The Nutcracker is a timeless tale interrupted by a whole lot of unfortunate dancing. Purists may be offended by the radical rejiggering Disney has given the story in “The Nutcracker and the Four Realms,” but I found it to be a colorful, amusing cinematic fairy tale that will entertain young and old.
For the record: there is still some ballet, but it’s mercifully limited to just a couple of key scenes, plus some more modern dance variations over the closing credits.
This version bears only a passing resemblance to either the original short story by E. T. A. Hoffmann or the Nutcracker Ballet scored by Tchaikovsky. There’s still a magical realm with a mouse king, toy soldiers who come to life and a brave nutcracker captain. Beyond that, it’s essentially a new creation that uses the Nutcracker story as a mere jumping off point.
Mackenzie Foy plays Clara, daughter of a well-to-do family in 1890s London. Her mother has just died, and her father (Matthew Macfadyen) is shell-shocked and rigid. His wife left each of the three children a Christmas gift, and Clara’s is a beautiful silver egg. Unfortunately, it’s locked and there’s no key.
In this retelling, London is wonderfully multicultural and Clara is a brainy science girl instead of a silly thing obsessed with dresses and boys. She seeks out the help of her kindly godfather (Morgan Freeman), an inventor who raised her mother, who herself became a great scientist. This leads to the kingdom of the four realms, a place of magic and wondrous color.
Clara’s mother created this place when she was a little girl, and became its queen. With her absence the kingdom has fallen into disarray. The realms of flowers, ice and fairies are at war with the fourth realm, which used to have a name of its own but has gotten the Voldemort treatment since things went south.
Clara wanders into the forbidden fourth realm, a place of creepy overgrown forests and hooting owls, and finds the key only to have it stolen by a nasty little mouse. She enlists the aid of the Nutcracker Captain (Jayden Fowora-Knight), a fetching lad who appears to be wearing more makeup than Clara, or anyone else in the movie.

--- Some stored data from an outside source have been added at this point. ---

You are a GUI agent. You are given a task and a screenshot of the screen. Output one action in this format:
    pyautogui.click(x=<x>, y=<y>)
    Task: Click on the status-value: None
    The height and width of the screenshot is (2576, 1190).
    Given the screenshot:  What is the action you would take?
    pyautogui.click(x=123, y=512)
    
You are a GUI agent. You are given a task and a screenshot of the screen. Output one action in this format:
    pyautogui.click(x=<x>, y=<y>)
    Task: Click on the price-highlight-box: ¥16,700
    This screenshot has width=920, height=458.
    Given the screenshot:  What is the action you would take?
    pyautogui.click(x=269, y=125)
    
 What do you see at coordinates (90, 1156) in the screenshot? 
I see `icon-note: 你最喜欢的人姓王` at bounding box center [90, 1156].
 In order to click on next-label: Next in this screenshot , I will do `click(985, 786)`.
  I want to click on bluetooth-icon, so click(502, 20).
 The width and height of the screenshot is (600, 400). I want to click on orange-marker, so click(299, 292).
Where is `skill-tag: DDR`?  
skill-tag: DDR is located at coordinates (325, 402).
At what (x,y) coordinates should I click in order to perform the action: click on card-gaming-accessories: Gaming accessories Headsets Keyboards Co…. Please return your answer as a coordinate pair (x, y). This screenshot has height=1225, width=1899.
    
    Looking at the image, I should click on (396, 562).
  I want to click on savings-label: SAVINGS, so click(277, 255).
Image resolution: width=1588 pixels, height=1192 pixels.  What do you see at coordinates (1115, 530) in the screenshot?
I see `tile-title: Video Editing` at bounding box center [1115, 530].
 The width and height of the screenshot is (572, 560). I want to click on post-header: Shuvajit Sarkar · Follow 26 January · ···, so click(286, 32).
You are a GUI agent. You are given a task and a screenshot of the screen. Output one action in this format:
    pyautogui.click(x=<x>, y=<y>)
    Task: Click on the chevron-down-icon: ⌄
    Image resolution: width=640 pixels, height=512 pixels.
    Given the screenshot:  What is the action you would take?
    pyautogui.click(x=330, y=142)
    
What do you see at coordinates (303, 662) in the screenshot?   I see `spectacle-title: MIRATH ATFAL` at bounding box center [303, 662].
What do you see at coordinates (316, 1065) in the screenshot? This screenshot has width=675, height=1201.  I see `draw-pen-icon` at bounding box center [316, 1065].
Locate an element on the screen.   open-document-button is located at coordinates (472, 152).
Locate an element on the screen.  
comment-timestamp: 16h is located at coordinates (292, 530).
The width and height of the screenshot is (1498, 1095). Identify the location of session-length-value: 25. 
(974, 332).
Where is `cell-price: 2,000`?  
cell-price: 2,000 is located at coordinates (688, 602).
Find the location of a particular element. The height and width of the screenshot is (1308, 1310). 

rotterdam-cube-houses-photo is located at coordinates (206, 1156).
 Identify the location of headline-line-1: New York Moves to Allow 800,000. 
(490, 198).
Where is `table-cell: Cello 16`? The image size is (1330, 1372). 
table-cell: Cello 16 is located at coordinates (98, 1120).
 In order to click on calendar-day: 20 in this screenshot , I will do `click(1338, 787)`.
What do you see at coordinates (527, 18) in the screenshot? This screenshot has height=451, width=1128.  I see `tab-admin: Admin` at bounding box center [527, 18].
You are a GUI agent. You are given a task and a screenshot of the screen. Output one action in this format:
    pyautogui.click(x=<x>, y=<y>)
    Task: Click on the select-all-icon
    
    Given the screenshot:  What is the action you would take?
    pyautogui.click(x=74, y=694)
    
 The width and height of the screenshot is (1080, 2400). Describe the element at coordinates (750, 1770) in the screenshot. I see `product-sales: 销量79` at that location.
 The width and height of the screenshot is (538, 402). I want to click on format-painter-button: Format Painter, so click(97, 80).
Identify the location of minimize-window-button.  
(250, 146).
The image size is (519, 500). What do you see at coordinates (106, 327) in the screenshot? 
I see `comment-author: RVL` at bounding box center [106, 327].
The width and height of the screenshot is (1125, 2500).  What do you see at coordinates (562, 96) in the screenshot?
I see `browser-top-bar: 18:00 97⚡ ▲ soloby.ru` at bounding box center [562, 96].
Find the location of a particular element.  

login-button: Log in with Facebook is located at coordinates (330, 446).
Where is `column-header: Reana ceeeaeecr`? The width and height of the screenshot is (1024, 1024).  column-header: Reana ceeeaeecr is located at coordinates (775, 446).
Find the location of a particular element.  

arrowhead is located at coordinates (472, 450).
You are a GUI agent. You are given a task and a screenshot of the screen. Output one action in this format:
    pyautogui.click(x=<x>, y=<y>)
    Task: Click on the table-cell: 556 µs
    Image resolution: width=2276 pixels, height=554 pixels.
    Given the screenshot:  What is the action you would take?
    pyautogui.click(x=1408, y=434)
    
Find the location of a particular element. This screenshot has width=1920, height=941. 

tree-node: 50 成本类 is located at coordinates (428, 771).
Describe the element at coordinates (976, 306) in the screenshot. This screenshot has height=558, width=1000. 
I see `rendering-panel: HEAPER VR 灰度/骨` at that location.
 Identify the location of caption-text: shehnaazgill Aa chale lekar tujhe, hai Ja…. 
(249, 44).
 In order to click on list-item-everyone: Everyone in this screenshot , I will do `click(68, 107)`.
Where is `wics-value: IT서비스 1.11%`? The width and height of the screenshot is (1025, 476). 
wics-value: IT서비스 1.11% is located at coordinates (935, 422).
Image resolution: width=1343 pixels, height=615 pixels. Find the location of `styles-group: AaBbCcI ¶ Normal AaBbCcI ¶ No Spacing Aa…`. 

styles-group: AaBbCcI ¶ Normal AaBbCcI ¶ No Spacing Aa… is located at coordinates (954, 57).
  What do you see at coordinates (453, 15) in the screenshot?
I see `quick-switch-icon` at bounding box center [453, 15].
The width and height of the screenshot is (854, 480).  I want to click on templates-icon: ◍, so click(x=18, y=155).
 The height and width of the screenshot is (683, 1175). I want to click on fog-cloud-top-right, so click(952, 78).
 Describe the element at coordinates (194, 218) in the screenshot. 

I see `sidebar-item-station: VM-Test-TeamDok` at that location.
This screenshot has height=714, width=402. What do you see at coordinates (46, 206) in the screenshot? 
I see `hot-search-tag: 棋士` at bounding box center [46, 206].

Mother Ginger (Helen Mirren) runs the fourth realm, and has a face that’s literally cracked by time or some other more nefarious cause. Eugenio Derbez plays the flower realm leader, Richard E. Grant is the frozen one, and Keira Knightley is the Sugar Plum Fairy. I wasn’t actually sure it was Knightley until well into the movie; her normally resonant voice is pitched up into a cutesy screech and her face heavily slathered with paint (though still not as much as the Nutcracker).
Directed by Lasse Hallström and Joe Johnston from a script by Ashleigh Powell and Tom McCarthy, “The Nutcracker and the Four Realms” is pitched very much in the fairy tale mold, with broad characters and knowing looks exchanged. The outcome is never really in doubt, but there are some good twists and amusing bits along the way.
The army of tin soldiers raised to fight Mother Ginger is clanking and scary. I should note my 8-year-old was skeptical going in but enjoyed the movie thoroughly, while my 5-year-old found some sequences a bit too intense.
This film is like an enchanting bauble you hang on a Christmas tree. It’s nice to look at and makes you smile, though it’s more for what it reminds you of than anything it actually does.